The quality score is used as a weight in the correlation calculation, NOT as a multiplier on the symptom score. See MVP: Weighted Correlation with FDR Correction for the correct weighted correlation approach.

# The quality score weights the observation's INFLUENCE, not its VALUE.
# A quality=0.3 day still has its full symptom score — it just
# contributes less to the fitted correlation.
correlation = WeightedPearson(
  x: ingredient_exposure,
  y: symptom_scores,      # raw, unmodified
  weights: quality_scores  # per-category weights
)

This isn’t perfect statistics — it’s pragmatic weighting appropriate for a consumer app. The v0.2+ upgrade path is to ANCOVA (treat confounders as covariates directly) or mixed effects modeling (treat user as a random effect and confounders as fixed effects).

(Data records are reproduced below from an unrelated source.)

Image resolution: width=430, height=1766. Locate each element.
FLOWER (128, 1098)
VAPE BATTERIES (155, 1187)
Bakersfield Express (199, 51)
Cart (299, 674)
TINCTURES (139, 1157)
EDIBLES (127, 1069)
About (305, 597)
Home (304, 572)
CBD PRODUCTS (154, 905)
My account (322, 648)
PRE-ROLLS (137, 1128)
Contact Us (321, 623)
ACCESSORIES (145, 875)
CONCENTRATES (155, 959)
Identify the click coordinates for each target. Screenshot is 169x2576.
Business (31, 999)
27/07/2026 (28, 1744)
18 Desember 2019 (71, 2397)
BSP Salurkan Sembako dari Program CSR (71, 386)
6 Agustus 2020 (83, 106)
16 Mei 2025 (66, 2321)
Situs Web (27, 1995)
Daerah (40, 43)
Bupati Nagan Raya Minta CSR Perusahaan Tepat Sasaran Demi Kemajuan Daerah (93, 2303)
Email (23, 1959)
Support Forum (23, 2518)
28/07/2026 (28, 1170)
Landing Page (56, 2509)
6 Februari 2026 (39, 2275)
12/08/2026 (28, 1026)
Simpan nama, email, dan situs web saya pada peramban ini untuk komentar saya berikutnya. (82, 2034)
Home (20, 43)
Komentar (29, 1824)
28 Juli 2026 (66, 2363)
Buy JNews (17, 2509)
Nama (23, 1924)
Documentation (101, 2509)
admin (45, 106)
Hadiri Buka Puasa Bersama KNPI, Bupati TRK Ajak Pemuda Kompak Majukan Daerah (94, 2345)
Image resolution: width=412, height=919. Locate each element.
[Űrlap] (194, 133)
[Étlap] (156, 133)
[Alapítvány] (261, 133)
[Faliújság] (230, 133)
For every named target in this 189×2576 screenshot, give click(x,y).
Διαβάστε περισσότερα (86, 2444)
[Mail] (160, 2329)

Why Not Just Exclude Bad Days?

Exclusion loses data. Weighting preserves the observation while appropriately discounting its reliability. Over 30 days, most people will have a mix of quality days — weighted averaging uses all of it, just proportionally.

Also: if someone has consistently poor sleep and consistently high symptoms, that’s a real signal that the model should surface — not suppress. The v0.2 mixed effects model can directly estimate the sleep-symptom relationship as a covariate, turning this confounder into useful information: “Your symptoms correlate more strongly with sleep quality than with any food” is a valuable finding.

UI Implications

The daily check-in should be fast — 30 seconds max. Pre-population from HealthKit handles sleep automatically for most users. The remaining manual fields: stress level (one tap 1-5), exercise (one tap), and optional flags.

The user never sees “quality score” or “weighted correlation.” They see: “Your data from Tuesday is marked as lower confidence due to poor sleep.”

Biochemical Basis

Each confounder tracked here has a specific biochemical mechanism affecting mast cell activity. The bucket model provides the theoretical framework: these confounders change the size of the bucket (capacity to handle mediators) independent of food. The app’s confounder weighting is a statistical implementation of that biochemical reality.